***** Supplied information
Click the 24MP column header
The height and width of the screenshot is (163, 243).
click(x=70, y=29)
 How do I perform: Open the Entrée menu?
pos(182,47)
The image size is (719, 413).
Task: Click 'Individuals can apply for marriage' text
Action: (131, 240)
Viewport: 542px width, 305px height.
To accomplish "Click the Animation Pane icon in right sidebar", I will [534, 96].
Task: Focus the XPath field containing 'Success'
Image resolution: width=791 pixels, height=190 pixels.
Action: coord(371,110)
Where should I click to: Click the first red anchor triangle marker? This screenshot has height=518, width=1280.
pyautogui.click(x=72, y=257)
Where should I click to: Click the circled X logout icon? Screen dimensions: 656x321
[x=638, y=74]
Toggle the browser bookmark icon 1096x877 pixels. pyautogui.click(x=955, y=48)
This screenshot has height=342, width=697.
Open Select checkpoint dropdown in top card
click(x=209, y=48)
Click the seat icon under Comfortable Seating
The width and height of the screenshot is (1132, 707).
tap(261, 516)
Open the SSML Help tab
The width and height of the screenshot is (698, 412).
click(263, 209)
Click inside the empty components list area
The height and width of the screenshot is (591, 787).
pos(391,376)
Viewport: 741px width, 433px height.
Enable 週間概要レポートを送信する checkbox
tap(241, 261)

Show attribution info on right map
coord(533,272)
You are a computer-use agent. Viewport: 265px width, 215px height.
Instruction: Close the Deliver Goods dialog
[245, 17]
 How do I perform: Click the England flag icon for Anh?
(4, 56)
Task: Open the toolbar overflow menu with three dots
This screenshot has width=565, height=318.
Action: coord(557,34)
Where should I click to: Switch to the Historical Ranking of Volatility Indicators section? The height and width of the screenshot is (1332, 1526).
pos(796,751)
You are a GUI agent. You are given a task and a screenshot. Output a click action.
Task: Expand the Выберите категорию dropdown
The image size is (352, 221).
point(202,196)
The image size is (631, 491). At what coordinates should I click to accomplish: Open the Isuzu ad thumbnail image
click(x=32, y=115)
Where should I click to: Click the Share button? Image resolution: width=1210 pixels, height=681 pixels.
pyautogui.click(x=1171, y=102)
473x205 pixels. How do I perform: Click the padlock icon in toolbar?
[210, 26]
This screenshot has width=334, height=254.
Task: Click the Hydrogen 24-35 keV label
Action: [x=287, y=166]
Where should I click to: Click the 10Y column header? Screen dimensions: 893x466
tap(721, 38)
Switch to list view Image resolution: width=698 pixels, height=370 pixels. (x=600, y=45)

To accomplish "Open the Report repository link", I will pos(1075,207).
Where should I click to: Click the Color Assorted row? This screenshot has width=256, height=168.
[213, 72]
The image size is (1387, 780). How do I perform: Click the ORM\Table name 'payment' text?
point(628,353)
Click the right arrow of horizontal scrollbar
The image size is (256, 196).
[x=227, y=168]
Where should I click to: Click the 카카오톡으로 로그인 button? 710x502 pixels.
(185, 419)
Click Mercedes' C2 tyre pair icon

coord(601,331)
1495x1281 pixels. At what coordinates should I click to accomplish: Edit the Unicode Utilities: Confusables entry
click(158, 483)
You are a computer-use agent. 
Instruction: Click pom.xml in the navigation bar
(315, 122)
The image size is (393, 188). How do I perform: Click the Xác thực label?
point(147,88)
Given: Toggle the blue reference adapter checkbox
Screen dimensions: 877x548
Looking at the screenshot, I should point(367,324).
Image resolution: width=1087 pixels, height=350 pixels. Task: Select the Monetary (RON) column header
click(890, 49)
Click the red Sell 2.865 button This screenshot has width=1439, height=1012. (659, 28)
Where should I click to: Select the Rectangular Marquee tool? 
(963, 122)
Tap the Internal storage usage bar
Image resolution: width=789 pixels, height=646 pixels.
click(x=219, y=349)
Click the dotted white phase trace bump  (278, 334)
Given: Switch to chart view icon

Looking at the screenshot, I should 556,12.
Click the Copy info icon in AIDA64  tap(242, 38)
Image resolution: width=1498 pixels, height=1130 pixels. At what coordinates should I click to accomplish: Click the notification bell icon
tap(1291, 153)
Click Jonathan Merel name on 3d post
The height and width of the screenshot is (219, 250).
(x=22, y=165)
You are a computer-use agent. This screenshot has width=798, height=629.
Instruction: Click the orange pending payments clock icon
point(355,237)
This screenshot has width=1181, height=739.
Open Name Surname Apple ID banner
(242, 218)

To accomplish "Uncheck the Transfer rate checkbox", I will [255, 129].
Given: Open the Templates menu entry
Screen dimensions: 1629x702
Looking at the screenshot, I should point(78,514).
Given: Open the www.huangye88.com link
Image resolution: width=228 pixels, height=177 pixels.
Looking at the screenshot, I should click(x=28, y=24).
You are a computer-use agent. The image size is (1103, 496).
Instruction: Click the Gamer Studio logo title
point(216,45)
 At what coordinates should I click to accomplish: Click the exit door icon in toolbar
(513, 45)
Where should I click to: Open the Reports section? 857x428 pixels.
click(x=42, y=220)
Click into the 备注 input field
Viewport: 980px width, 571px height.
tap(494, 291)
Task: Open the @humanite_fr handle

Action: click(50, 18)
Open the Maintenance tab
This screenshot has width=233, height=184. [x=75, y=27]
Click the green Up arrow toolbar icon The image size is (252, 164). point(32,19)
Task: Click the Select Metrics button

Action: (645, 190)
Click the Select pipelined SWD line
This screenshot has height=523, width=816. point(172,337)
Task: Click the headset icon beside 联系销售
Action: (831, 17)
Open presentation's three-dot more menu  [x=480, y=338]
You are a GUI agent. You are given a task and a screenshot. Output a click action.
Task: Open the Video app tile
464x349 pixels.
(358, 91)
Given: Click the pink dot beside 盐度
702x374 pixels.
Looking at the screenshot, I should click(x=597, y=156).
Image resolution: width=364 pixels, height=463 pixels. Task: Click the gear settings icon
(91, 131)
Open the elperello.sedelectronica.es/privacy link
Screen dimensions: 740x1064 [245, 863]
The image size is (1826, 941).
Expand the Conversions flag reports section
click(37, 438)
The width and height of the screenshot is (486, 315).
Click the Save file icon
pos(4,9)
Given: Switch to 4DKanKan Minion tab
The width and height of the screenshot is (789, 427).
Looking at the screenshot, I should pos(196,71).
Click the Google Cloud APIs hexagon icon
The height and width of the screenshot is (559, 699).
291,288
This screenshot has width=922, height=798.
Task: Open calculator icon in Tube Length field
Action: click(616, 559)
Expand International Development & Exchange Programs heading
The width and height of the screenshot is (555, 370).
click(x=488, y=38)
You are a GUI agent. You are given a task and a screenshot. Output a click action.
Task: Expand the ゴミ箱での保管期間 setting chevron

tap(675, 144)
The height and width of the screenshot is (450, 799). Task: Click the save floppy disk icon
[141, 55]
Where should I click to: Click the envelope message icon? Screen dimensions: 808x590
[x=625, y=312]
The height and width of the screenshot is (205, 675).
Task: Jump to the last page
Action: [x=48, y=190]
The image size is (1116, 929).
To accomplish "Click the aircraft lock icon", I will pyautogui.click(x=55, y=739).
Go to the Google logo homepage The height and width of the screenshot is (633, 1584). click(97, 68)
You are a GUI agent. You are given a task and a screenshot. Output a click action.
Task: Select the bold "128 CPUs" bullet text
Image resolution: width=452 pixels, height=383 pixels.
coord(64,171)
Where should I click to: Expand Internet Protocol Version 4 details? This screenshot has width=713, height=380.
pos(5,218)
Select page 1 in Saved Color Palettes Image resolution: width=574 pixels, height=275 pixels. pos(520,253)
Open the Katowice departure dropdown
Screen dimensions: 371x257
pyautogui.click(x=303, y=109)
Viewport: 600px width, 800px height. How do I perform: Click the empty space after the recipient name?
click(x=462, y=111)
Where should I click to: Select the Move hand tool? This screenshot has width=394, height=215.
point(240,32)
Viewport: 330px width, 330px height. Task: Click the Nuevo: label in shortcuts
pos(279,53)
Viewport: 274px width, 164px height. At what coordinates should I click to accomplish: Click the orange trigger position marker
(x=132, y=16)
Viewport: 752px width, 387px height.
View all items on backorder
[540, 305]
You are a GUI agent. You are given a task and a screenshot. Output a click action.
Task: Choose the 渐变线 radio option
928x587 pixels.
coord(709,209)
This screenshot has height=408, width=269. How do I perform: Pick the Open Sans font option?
**********
Rewrite the data starting at the line that contains "Where should I click to: Click the Share" and ending at the line that contains "pyautogui.click(x=1171, y=102)", with "Share button" replaced by "Export button" and everything else left the same.

* [Solved exercise]
Where should I click to: Click the Export button? Image resolution: width=1210 pixels, height=681 pixels.
pyautogui.click(x=1171, y=102)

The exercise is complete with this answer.